‘Fargo’ Fail: FX Drama Gets Northern Minnesota Dead Wrong
Celebrated series nails the drama, not the local details
Let’s start with the accents.
No one in northern Minnesota has an accent like the one used by the show’s actors. If this acrid, nasal, unhuman brogue were heard anywhere in Minnesota, actually, it would be because the folks talking this way were impersonating characters on the show.
Think about it for a second. Prince doesn’t talk this way. Nor does Garrison Keillor. Nor did Eugene McCarthy, Hubert Humphery or Walter Mondale. Nor does Al Franken, Liz Winstead or Mitch Hedberg. The most famous person from northern Minnesota of all time—Bob Dylan—sure as heck doesn’t talk like this.
While we’re talking language, let’s move on to the phrases the actors overuse. People in northern Minnesota don’t say “ah, jeez.” Ask yourself, if someone that far north were to, say, drop a boat anchor on their foot, would their first reaction be to say “ah, jeez?”
I can assure you, the exclamation would be far more vulgar. Also, people in Minnesota do not use “Yah” as frequently as in the movie or the series. And the “You betchas” in the series are actually “You bets” in the northwoods.

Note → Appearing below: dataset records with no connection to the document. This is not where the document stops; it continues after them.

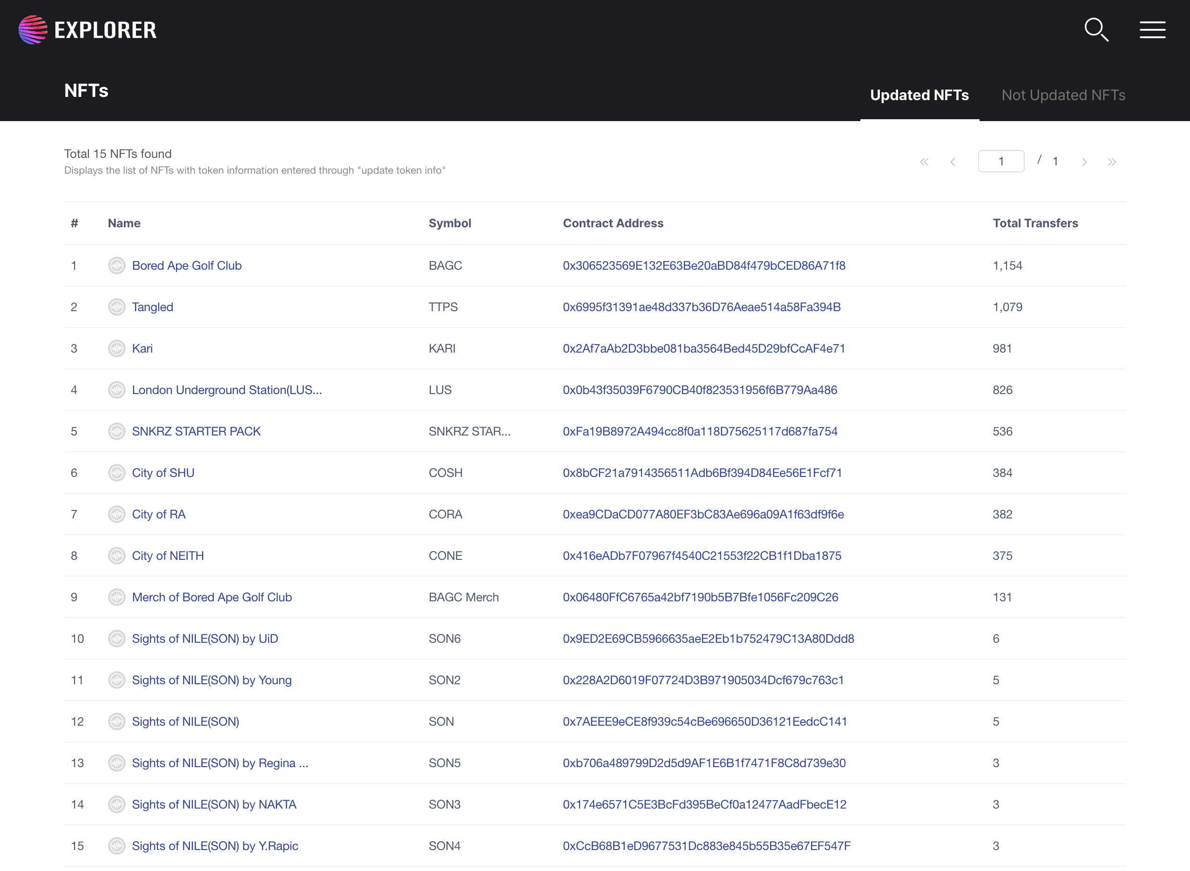The image size is (1190, 871).
Task: Open the SNKRZ STARTER PACK contract address
Action: [700, 431]
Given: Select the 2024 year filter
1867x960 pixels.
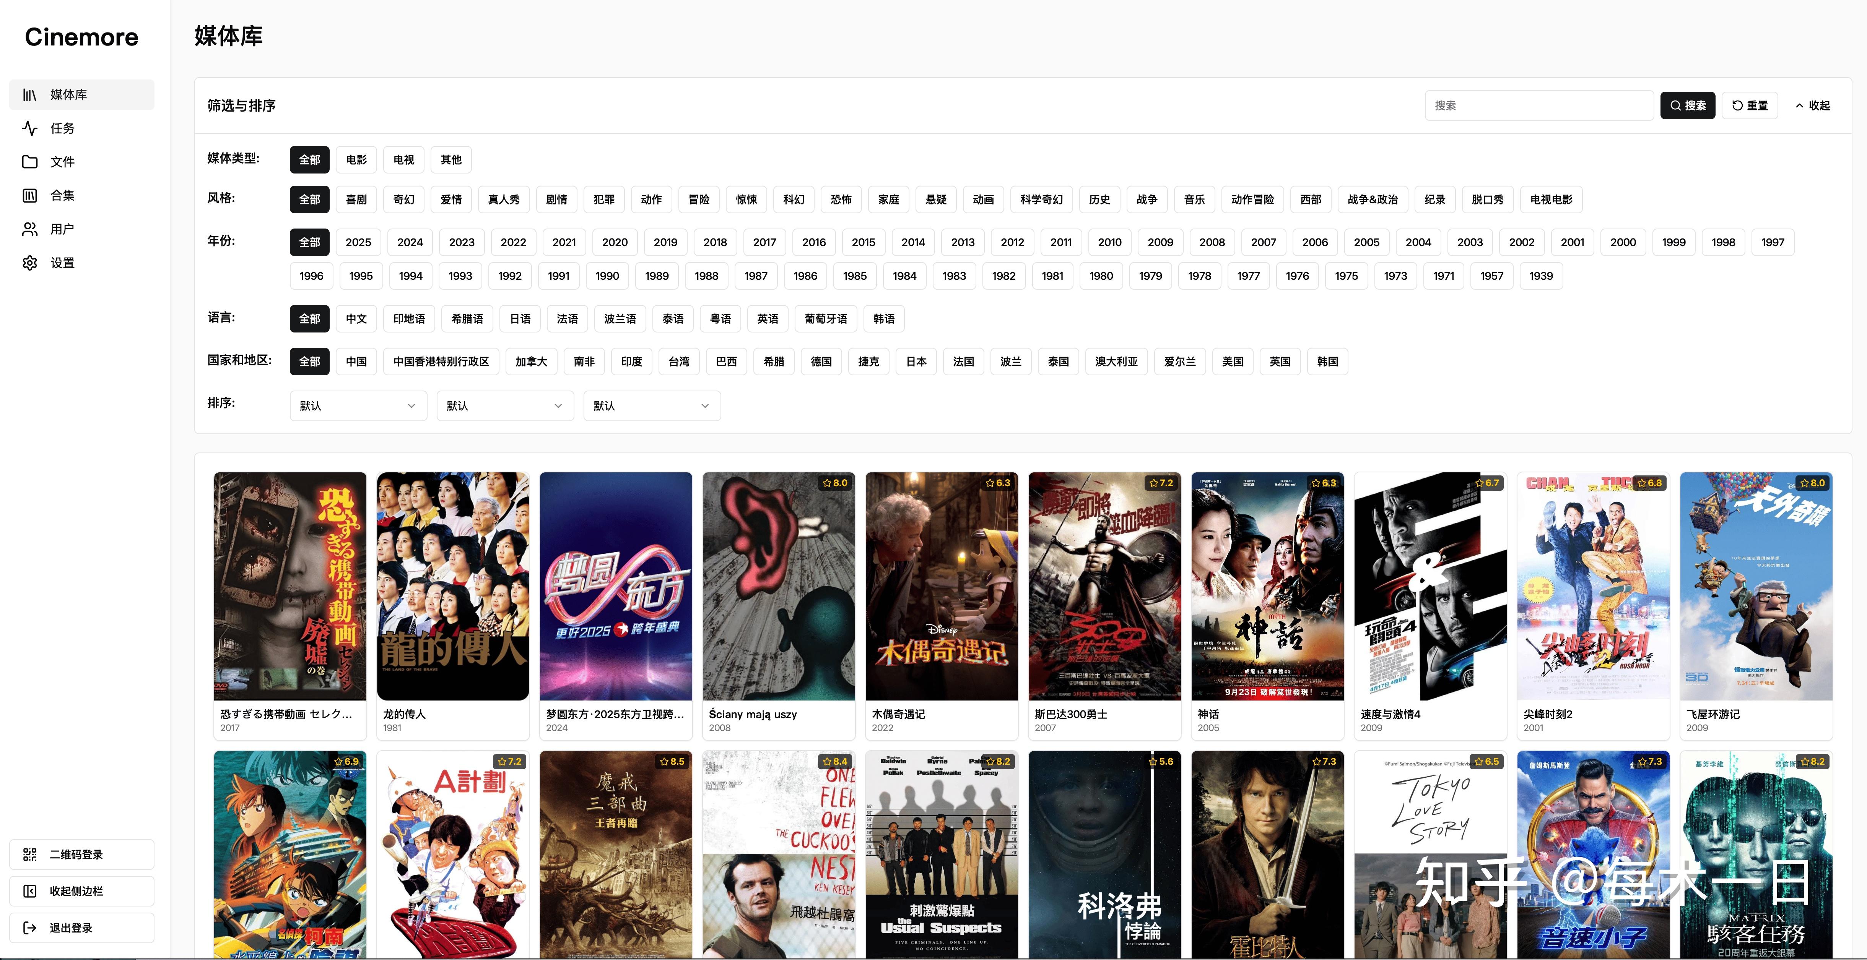Looking at the screenshot, I should 409,242.
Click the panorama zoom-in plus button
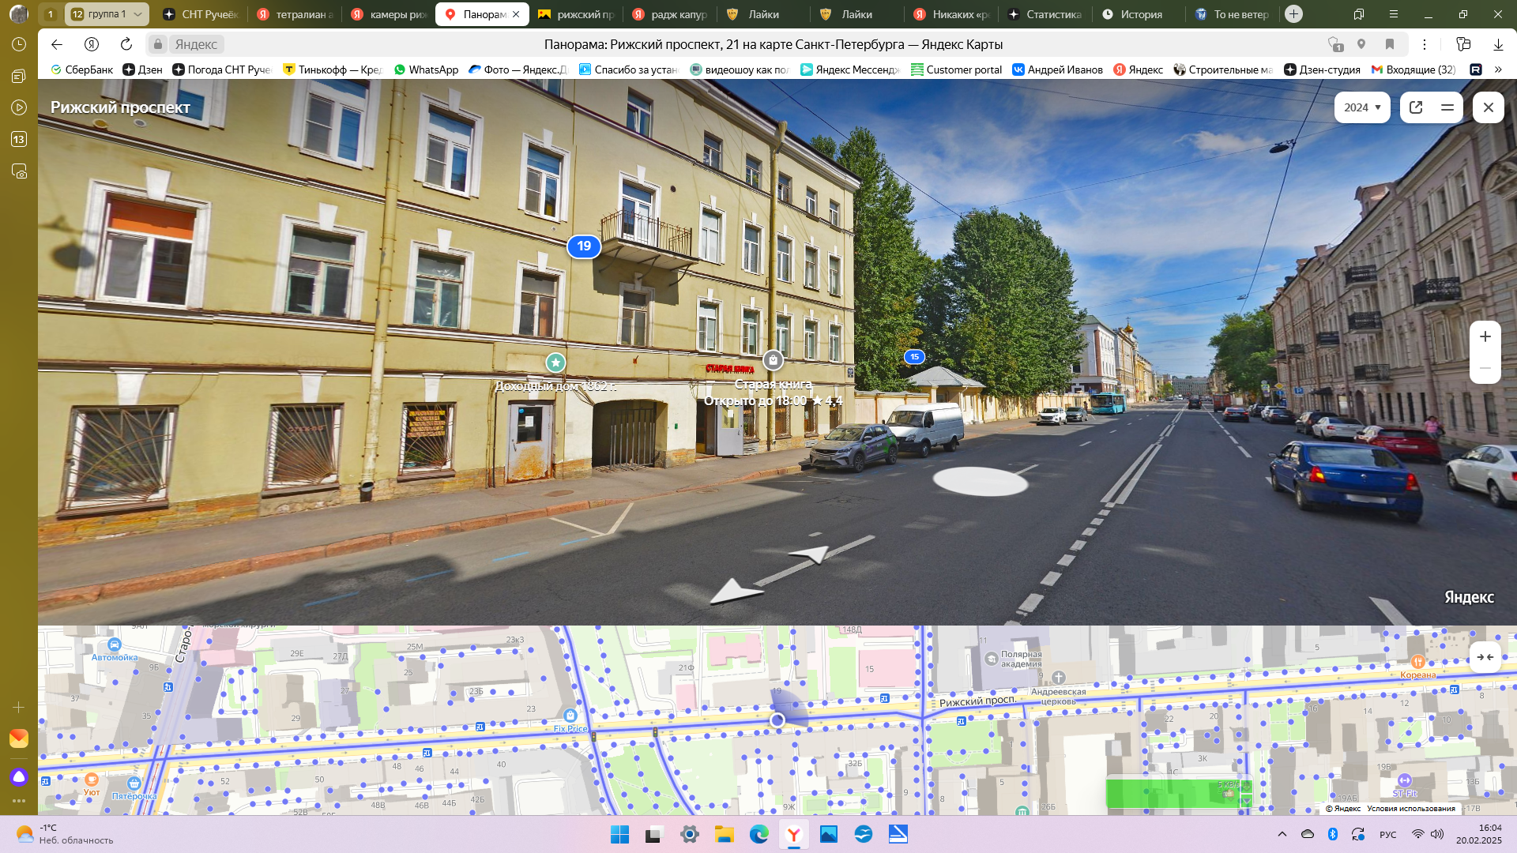This screenshot has height=853, width=1517. click(x=1485, y=336)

“Fargo” the TV series isn’t an accurate depiction of Bemidji’s people. The First City on the Mississippi is nestled between three Ojibwe Indian reservations–Red Lake, White Earth and Leech Lake. Every time I’ve ever been in Bemidji, and I mean every time, I’ve seen tribal members all over town.
They’re as common as white people. But Native American representation in the series was scant at best.
Show writers didn’t do their due diligence on the city itself, either. In one, Mssrs. Wrench and Numbers discuss why Bemidji has no library, to which their local handler responds by saying he doesn’t know why.
Actually, Bemidji has three libraries—the county library downtown, the Bemidji State University Library, and the old Carnegie Library on the shore of Lake Bemidji. Though the Carnegie currently serves as an arts and crafts center, that’s THREE libraries.
The show is filmed in Saskatchewan, which is likely for cost purposes, but the terrain in that part of the world isn’t close to the Bemidji area. In actuality Bemidji rests squarely within the northern Minnesota boreal forest–an area rich in timber wealth, liberally dotted with freshwater lakes and teeming with car-threatening wildlife. But the show makes out Bemidji to look like one of the worst places Alexander Payne could find in “Nebraska.”
Bemidji also happens to be home of the largest Paul Bunyan and Babe the Blue Ox statues in the state–something that’s only seen on the arm patches of the Bemidji Police and in a parking lot toward season’s end.
The real deals are a located within spitting distance of Lake Bemidji’s shores. And they’re much larger than the ones in the show.
The customs are wrong, too.
When the cops as played by the wonderful Alison Tolman and Bob Oedenkirk visit Martin Freeman’s Lester Nygaard to question him about his wife’s murder, they’re shown inside the house. They sit down in the kitchen and are given grape juice to drink. Grape juice.
This is preposterous. At that time of year–and most any other time of year for that matter–guests in a northern Minnesota home are offered coffee. The level of error equates to an Englishman giving a guest a glass of water after dinner instead of a gin and tonic. It’s unthinkable.
It’s not surprising Hollywood got so much wrong, but one would think native Minnesotans Joel and Ethan Coen would have more knowledge of their home state and the writers of an otherwise great TV series would have done a tad more research on Wikipedia.
Now, Minnesotans have much in common with people in other parts of the country who are routinely misrepresented on the big screen–namely Southerners and Bostonians, dontcha know. All we can hope for moving forward, though, is that season 2 of “Fargo” gets Sioux Falls right.
Bill W. Alleye is a native Minnesotan.